What the exercise asks
Replace "trend line" with "ray" in the entries, starting at the beginning and ending at the line containing "Action: tap(141, 42)", and leave everything else unchanged. Omit the pictures from your answer.

Element lookup entries

▼

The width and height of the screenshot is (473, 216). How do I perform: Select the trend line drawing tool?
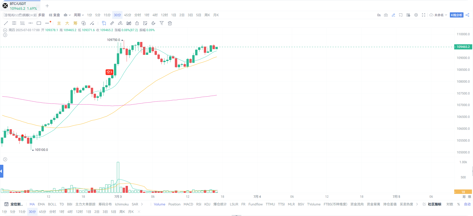click(x=6, y=23)
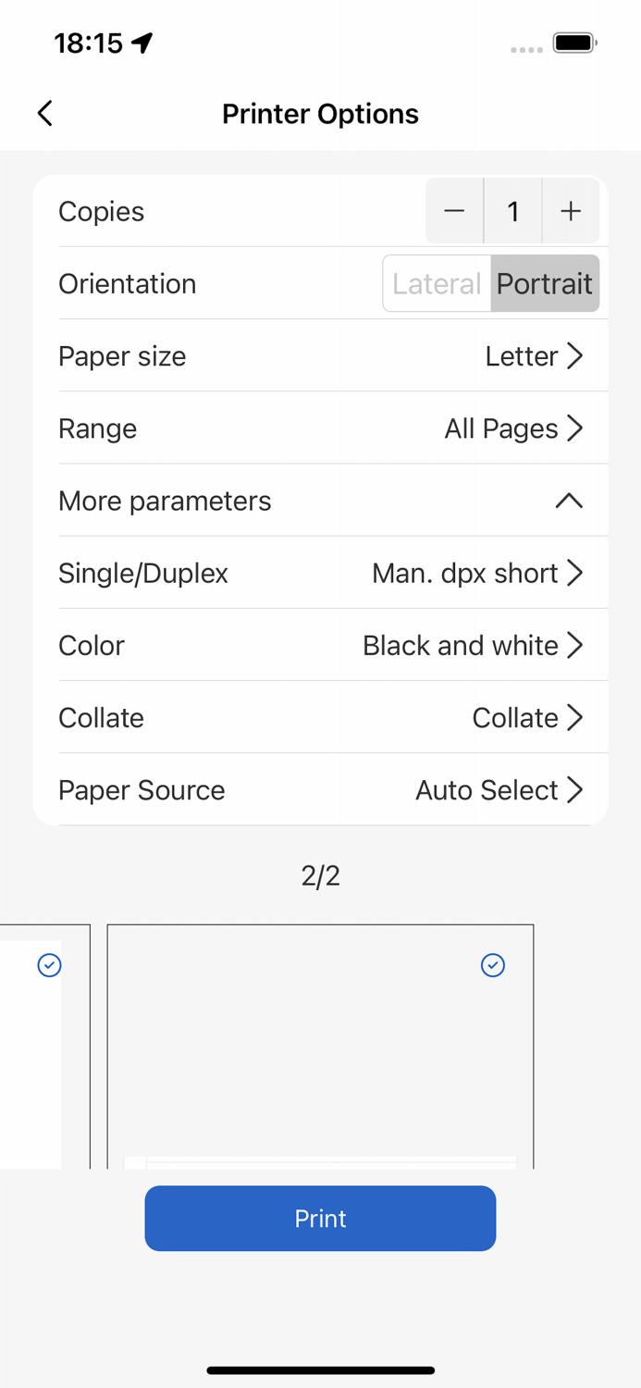
Task: Click the location arrow next to the clock
Action: tap(141, 42)
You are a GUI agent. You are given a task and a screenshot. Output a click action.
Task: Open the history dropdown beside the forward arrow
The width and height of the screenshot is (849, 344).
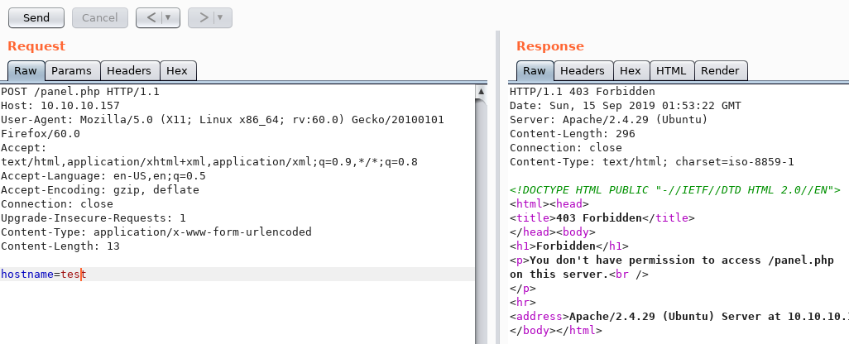click(221, 17)
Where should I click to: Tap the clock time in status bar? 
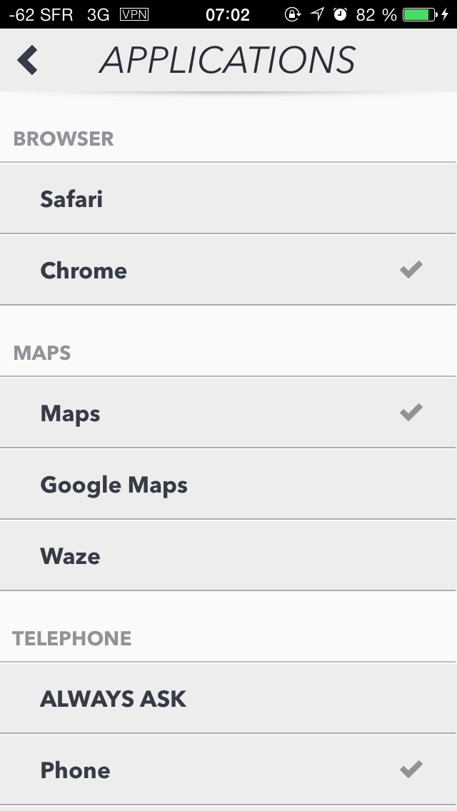pyautogui.click(x=227, y=14)
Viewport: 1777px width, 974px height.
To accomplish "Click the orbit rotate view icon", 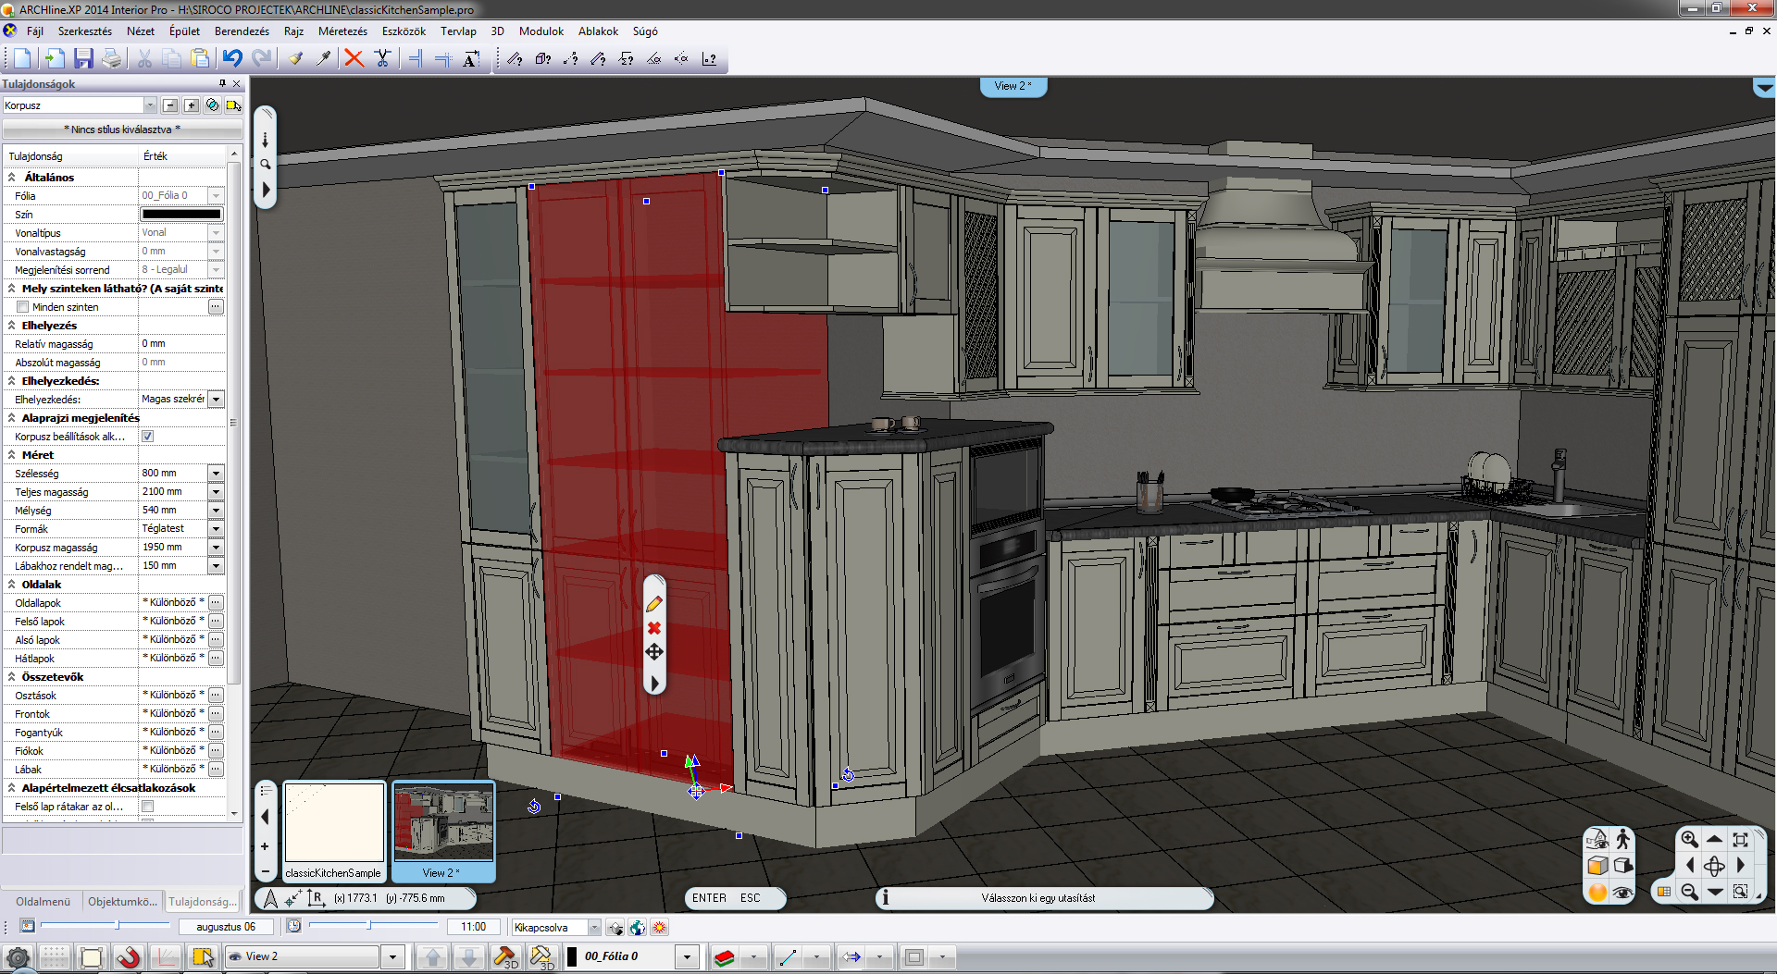I will click(1714, 866).

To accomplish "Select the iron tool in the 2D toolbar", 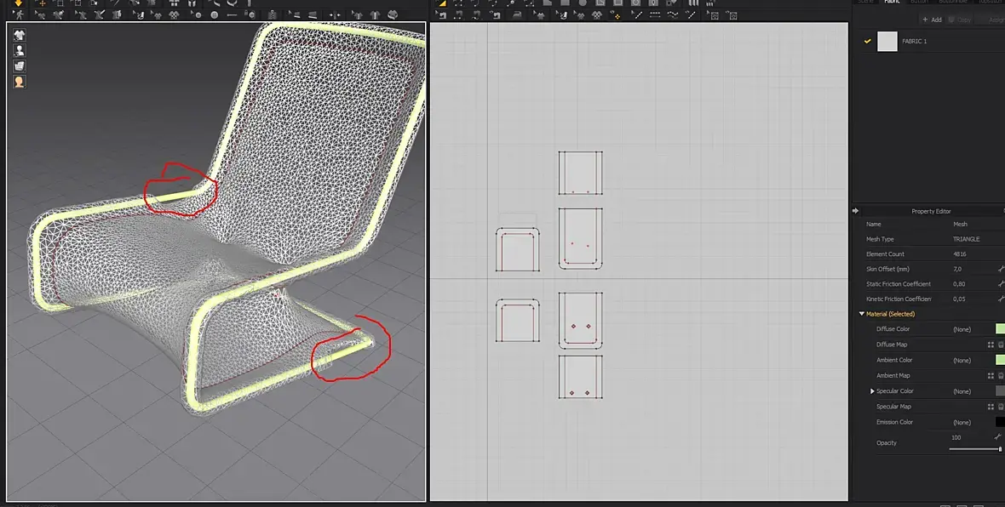I will [x=517, y=14].

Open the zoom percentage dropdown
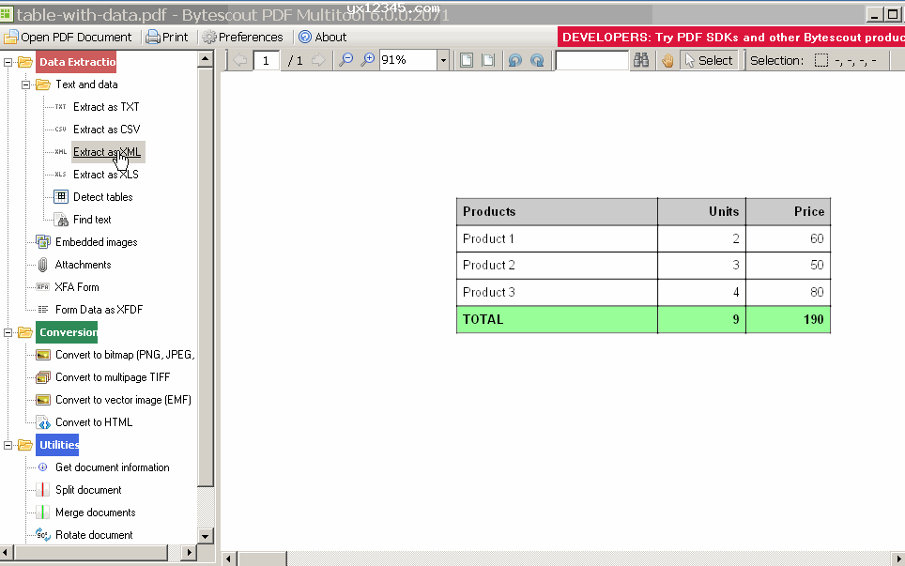(x=442, y=60)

▲

Exercise output
The width and height of the screenshot is (473, 216). How do I perform: Select the ray drawing tool?
click(x=6, y=23)
Task: Click the location arrow next to the clock
Action: tap(141, 42)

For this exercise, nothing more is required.